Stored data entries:
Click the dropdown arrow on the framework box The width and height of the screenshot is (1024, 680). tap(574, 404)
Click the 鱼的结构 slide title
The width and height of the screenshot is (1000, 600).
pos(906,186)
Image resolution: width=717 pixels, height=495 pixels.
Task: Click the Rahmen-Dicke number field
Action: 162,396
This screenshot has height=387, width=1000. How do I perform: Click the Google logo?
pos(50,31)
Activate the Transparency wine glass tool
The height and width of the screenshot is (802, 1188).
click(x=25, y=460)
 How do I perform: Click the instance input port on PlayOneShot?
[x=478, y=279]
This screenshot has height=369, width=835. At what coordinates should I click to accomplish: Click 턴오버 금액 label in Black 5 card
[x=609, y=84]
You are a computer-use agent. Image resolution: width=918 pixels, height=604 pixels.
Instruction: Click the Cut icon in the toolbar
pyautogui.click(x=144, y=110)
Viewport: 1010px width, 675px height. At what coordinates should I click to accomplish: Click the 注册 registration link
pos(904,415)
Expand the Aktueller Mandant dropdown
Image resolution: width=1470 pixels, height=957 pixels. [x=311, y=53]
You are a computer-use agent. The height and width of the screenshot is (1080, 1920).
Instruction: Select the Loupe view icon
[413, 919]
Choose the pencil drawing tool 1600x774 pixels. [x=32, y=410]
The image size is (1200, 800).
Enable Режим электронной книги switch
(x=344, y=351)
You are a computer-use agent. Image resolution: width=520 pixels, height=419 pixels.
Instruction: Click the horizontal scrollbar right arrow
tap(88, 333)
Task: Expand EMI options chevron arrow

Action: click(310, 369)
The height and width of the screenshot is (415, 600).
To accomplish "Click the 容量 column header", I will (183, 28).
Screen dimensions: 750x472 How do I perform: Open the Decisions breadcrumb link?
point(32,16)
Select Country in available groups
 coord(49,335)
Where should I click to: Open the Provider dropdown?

■ **Exercise description**
The records above should be set down again word for word.

■ **Answer space**
Click the dropdown arrow on the framework box The width and height of the screenshot is (1024, 680). tap(574, 404)
Click the 鱼的结构 slide title
The width and height of the screenshot is (1000, 600).
pos(906,186)
Image resolution: width=717 pixels, height=495 pixels.
Task: Click the Rahmen-Dicke number field
Action: 162,396
This screenshot has height=387, width=1000. How do I perform: Click the Google logo?
pos(50,31)
Activate the Transparency wine glass tool
The height and width of the screenshot is (802, 1188).
click(x=25, y=460)
 How do I perform: Click the instance input port on PlayOneShot?
[x=478, y=279]
This screenshot has height=369, width=835. At what coordinates should I click to accomplish: Click 턴오버 금액 label in Black 5 card
[x=609, y=84]
You are a computer-use agent. Image resolution: width=918 pixels, height=604 pixels.
Instruction: Click the Cut icon in the toolbar
pyautogui.click(x=144, y=110)
Viewport: 1010px width, 675px height. At what coordinates should I click to accomplish: Click the 注册 registration link
pos(904,415)
Expand the Aktueller Mandant dropdown
Image resolution: width=1470 pixels, height=957 pixels. [x=311, y=53]
You are a computer-use agent. The height and width of the screenshot is (1080, 1920).
Instruction: Select the Loupe view icon
[413, 919]
Choose the pencil drawing tool 1600x774 pixels. [x=32, y=410]
The image size is (1200, 800).
Enable Режим электронной книги switch
(x=344, y=351)
You are a computer-use agent. Image resolution: width=520 pixels, height=419 pixels.
Instruction: Click the horizontal scrollbar right arrow
tap(88, 333)
Task: Expand EMI options chevron arrow

Action: click(310, 369)
The height and width of the screenshot is (415, 600).
To accomplish "Click the 容量 column header", I will (183, 28).
Screen dimensions: 750x472 How do I perform: Open the Decisions breadcrumb link?
point(32,16)
Select Country in available groups
 coord(49,335)
Where should I click to: Open the Provider dropdown?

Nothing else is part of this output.